→ Source passage
________

We'll discuss how to elect a new coordinator in a few classes. So, for now, let's just assume that this happens auto-magically. Once we have a new coordinator, it polls the participants and acts accordingly:

If any participant has aborted, it sends ABORTs to all (This action is mandatory -- remember "all or none").
If any participant has committed, it sends COMMIT to all. (This action is mandatory -- remember "all or none").
If at least one participant is in the commitable state and a majority of the participants are commitable or uncertain, send PRECOMMIT to each participant and proceed with "the standard plan" to commit.
If there are no committable participants, but more than half are uncertain, send a PREABORT to all participants. Then follow this up with a full-fledged ABORT when more than half of the processes are in the abortable state. PRECOMMIT and abortable are not shown above, but they are complimentary to COMMIT and commitable. This action is necessary, because an abort is the only safe action -- some process may have aborted.
If none of the above are true, block until more responses are available.

Two-Phase Locking

Transaction, by their nature, play with many different, independent resources. It is easy to imagine that, in our quest for a high throughput, we process two transactions in parallel that share resources.
This can generate an obvious problem for "Isolation". We need to ensure that the results are consistent with the two (or more) concurrent transactions being commited in some order. So we can't allow them to make uncoordinated use of the resources.
So, let's asusme that, while any transaction is writing to a resource, it is locked, preventing any other transaction from writing to it. Now, a transaction can acquire all of the locks it needs, complete the mutation, and release the locks. This scheme prevents the corruption of the resources -- but opens us up to another problem: deadlock.
Let's imagine that one transaction wants to access resource A, then C, then B. And, other concurrent transaction wants to access resource B, then A, then C. We've got a problem if the one of the transactions grabs resources A and C, and the other grabs resources B. Neither transaction can complete. One is hold A and C, waiting for the other to release B. And, the other is holding B, while waiting for C and A. What we have here is known as circular wait, which is one of the four "necessary and sufficient" conditions for deadlock, usually captured as:

Non-sharable resource, e.g. mutual exclusion
Non-preemptable (no police, or even big sticks, to settle disputes)

________

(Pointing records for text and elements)
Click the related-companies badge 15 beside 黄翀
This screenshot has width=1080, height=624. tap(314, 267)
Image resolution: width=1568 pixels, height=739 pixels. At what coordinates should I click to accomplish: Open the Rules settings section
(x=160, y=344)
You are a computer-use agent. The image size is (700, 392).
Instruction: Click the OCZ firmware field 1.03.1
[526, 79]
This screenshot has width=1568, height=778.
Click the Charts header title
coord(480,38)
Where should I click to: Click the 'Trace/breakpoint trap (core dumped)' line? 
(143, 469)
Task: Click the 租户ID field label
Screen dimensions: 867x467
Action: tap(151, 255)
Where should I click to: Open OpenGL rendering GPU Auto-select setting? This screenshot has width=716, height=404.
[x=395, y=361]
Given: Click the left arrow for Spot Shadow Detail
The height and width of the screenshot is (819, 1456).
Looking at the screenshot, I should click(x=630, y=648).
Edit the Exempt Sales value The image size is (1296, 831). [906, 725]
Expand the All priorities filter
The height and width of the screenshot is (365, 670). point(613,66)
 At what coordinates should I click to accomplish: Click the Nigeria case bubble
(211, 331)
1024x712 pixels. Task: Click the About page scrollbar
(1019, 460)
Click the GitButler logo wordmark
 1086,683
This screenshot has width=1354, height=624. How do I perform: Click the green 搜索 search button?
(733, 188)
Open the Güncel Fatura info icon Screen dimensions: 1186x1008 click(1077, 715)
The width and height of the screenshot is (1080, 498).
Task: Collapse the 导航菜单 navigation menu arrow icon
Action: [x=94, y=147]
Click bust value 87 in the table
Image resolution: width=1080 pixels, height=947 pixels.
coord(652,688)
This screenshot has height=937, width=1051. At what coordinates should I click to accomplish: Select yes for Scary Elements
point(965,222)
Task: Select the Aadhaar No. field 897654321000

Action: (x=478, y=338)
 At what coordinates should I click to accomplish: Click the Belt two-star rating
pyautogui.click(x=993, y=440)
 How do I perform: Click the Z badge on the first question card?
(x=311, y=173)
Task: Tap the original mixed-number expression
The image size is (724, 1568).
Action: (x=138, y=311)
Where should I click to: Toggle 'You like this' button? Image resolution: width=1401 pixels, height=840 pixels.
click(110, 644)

________

→ Job 1
Reproduce the passage on distributed transactions from "Two-Phase Locking" up to and including "that share resources.".
→ Job 2
Write out the lines of the records from their start up to and including the line containing "(x=160, y=344)".

→ Correct response 1
Two-Phase Locking

Transaction, by their nature, play with many different, independent resources. It is easy to imagine that, in our quest for a high throughput, we process two transactions in parallel that share resources.

→ Correct response 2
Click the related-companies badge 15 beside 黄翀
This screenshot has width=1080, height=624. tap(314, 267)
Image resolution: width=1568 pixels, height=739 pixels. At what coordinates should I click to accomplish: Open the Rules settings section
(x=160, y=344)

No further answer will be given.